The Packaging Waste Imperative: What Goes Around, Comes Around
At around 6:00 am, he returned to his dairy at the intersection of North Porter and Michigan Boulevard in Michigan City, where his sons would help him empty the heavy milk cans into the pasteurizer to start the heating process. Later, after cleaning the now-empty cans, they staged them in the truck for the next morning’s run to the farms.
Indeed, the modern age of grocery packaging has driven tremendous convenience for the consumer and far more favorable scale economics than the old closed-loop dairy model could have ever hoped to achieve. Concurrently, refrigeration increased shelf life and greatly reduced product spoilage. Plastics, being lighter, have also allowed for much more product to be shipped per truckload, greatly reducing fuel consumption throughout the supply chain over the years.

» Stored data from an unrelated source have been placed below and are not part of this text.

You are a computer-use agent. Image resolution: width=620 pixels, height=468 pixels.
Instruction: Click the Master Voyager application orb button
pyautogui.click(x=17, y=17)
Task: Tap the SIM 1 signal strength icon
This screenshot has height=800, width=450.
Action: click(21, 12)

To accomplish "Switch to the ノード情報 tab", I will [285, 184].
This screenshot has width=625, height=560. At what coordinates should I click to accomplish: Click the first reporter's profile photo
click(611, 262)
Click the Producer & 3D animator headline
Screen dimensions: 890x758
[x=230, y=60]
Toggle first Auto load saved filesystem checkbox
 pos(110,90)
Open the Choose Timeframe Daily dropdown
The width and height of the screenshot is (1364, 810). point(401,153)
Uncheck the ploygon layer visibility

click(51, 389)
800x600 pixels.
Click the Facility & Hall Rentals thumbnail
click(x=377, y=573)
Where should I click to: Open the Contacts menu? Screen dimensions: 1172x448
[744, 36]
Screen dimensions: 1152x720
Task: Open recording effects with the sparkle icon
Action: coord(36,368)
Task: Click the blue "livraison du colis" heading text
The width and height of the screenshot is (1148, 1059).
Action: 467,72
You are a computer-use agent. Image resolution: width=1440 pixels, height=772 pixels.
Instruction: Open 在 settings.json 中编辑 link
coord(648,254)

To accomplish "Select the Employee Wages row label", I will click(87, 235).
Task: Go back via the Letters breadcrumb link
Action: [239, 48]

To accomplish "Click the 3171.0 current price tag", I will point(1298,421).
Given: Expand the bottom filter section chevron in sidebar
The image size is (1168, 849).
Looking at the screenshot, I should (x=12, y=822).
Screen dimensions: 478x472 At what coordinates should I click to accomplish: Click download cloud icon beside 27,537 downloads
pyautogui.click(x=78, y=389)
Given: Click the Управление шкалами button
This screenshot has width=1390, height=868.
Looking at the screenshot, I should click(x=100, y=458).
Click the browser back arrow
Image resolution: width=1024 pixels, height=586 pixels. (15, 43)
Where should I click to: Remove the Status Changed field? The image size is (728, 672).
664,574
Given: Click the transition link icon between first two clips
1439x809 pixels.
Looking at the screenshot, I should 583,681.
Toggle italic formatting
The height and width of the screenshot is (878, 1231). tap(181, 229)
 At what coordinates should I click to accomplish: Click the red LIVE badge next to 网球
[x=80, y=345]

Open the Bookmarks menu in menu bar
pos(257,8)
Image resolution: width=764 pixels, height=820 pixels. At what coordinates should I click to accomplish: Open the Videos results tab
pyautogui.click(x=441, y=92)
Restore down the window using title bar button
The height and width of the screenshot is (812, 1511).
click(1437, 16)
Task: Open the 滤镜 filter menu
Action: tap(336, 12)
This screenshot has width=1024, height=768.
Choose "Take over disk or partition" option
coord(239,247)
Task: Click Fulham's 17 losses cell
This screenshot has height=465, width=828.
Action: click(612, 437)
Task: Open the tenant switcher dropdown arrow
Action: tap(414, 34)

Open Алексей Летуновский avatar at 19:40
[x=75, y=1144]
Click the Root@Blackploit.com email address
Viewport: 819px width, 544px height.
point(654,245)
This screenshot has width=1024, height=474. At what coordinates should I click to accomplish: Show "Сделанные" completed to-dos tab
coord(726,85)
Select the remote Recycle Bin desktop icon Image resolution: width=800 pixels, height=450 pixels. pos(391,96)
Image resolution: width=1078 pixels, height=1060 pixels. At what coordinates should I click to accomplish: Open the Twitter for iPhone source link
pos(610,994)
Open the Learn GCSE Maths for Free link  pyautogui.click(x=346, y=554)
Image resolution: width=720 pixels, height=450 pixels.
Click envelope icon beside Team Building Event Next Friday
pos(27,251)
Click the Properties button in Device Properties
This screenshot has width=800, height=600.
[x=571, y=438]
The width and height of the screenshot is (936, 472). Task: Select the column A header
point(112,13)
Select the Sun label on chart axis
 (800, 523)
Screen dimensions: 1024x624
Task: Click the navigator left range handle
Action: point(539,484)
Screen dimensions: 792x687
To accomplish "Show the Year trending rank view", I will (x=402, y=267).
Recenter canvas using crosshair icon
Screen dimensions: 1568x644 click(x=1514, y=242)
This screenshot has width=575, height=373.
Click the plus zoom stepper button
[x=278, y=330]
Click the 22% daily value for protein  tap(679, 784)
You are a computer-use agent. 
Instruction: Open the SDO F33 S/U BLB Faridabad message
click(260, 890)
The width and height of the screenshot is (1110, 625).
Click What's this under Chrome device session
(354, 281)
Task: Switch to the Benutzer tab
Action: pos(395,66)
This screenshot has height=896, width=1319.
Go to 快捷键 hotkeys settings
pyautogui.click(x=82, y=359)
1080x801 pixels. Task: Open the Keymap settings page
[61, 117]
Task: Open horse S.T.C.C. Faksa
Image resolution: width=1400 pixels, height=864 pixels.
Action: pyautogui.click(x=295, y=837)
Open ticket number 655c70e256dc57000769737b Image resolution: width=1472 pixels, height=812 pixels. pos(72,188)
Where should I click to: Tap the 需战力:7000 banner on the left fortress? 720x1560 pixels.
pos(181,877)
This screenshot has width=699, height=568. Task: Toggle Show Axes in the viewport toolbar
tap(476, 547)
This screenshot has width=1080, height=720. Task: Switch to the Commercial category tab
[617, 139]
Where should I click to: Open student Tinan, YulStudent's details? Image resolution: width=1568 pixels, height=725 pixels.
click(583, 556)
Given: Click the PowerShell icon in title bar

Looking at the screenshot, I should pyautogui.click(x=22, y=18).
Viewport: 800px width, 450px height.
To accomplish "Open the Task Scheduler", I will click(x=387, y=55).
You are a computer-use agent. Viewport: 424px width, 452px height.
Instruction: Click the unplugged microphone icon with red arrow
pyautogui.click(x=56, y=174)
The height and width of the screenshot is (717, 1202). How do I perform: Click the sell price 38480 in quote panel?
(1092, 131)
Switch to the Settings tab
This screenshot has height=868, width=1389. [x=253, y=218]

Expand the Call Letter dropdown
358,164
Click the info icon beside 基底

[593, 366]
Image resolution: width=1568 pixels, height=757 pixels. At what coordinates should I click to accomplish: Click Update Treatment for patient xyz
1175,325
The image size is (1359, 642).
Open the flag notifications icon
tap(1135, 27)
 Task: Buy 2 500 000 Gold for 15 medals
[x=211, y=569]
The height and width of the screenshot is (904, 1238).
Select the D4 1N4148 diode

Such technology innovations in packaging and the economies of scale they drive are good things, having allowed for convenience, health improvements and a higher standard of living even in the face of growing populations.
Yet with all those benefits, there has also been an undeniable cost to the environment, and one to which current generations are keenly attuned. Today’s CPGs, realizing the tectonic shift in consumer attitudes toward sustainability and particularly plastic waste, are now beginning to attack the issue with vigor.
Think about it. It’s not just milk or even the beverage category alone: Your detergent bottle, shampoo container, household cleaning products — even your deodorant — all get tossed at the end of a relatively short life. Recycling efforts are confusing and not nearly as effective as most people believe, with some studies estimating as little as 14% of plastics being recycled. In fact, the Grocery Manufacturing Association wisely picked “sustainability” (or recycling) as one of its key pillars while reorganizing this past year to become more relevant to the industry.
It’s irrational to think that we can eliminate plastic, since it provides way too many life-improving benefits. But if we can’t (and in fact shouldn’t) eliminate plastics, can the CPG industry lead the way on reuse and reduction? As noted, major stalwart companies are now beginning to do the right thing, and in the process, they’re building goodwill and “authenticity” essential for wooing Gen Zers. This generation in particular is hyper-sensitive about environmental issues and just so happens to represent the largest market the world has ever seen.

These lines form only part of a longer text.